Pixel coordinate grounding data:
========================================

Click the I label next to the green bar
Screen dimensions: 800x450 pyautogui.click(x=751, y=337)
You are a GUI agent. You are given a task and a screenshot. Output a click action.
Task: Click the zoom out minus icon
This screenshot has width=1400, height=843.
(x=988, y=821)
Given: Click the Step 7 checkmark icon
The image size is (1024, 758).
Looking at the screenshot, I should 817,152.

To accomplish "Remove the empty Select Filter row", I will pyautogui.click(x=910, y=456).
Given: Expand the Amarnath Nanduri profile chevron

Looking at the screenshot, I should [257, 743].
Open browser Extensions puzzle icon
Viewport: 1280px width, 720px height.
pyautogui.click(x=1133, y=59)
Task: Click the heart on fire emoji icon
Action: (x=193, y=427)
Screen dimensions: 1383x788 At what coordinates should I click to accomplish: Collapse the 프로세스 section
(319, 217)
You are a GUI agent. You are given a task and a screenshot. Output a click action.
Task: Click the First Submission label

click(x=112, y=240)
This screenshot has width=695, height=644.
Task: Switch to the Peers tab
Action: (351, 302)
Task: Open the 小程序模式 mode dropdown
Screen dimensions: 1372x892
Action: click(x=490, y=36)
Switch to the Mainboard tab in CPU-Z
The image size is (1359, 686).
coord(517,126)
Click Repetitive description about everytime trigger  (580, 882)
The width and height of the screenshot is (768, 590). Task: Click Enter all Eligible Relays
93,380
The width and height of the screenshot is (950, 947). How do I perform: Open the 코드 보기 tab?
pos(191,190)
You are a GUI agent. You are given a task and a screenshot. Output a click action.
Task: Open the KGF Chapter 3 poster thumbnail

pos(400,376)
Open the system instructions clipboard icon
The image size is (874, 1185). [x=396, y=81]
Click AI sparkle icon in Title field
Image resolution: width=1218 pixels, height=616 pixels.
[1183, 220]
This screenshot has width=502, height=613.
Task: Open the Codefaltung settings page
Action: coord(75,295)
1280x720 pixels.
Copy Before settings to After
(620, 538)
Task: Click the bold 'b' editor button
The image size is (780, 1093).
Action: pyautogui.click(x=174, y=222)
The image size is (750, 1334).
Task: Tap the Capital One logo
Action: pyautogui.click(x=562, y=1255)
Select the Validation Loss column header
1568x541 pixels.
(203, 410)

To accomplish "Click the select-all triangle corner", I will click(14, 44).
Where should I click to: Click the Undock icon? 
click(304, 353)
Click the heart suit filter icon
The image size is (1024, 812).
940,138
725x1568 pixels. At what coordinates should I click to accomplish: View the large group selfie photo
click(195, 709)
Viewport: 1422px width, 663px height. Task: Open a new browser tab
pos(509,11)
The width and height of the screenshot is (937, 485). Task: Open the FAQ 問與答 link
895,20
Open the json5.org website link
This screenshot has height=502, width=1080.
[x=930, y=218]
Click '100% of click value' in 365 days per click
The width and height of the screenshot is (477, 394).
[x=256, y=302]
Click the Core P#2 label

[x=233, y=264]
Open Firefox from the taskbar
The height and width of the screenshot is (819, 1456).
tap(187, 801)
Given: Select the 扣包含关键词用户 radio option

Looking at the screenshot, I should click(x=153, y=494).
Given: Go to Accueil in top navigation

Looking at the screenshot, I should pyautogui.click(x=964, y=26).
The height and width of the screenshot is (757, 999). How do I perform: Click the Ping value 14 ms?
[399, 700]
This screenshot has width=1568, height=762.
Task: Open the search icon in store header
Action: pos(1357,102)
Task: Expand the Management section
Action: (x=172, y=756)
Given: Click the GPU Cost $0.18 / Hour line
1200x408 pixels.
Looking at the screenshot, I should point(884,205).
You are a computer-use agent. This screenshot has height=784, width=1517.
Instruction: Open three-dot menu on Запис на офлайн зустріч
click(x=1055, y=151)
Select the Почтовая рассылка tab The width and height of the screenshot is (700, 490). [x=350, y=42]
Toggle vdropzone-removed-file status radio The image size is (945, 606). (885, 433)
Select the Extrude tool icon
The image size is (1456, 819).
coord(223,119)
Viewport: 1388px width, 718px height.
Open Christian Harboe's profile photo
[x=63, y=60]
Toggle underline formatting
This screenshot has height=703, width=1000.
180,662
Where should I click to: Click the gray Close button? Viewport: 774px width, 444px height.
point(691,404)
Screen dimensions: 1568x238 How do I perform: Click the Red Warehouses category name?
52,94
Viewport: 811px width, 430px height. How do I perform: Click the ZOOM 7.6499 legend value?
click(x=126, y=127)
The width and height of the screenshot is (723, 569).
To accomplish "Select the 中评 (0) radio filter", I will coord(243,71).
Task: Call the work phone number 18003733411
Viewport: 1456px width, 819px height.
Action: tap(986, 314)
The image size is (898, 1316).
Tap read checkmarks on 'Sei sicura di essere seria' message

========================================

* What you are asked to do: Above are some records; copy exactly the lines from the one with "Screen dimensions: 1372x892" through the one with "Task: Click the bold 'b' editor button", both included, and no others.

* Answer section:
Screen dimensions: 1372x892
Action: click(x=490, y=36)
Switch to the Mainboard tab in CPU-Z
The image size is (1359, 686).
coord(517,126)
Click Repetitive description about everytime trigger  (580, 882)
The width and height of the screenshot is (768, 590). Task: Click Enter all Eligible Relays
93,380
The width and height of the screenshot is (950, 947). How do I perform: Open the 코드 보기 tab?
pos(191,190)
You are a GUI agent. You are given a task and a screenshot. Output a click action.
Task: Open the KGF Chapter 3 poster thumbnail

pos(400,376)
Open the system instructions clipboard icon
The image size is (874, 1185). [x=396, y=81]
Click AI sparkle icon in Title field
Image resolution: width=1218 pixels, height=616 pixels.
[1183, 220]
This screenshot has width=502, height=613.
Task: Open the Codefaltung settings page
Action: coord(75,295)
1280x720 pixels.
Copy Before settings to After
(620, 538)
Task: Click the bold 'b' editor button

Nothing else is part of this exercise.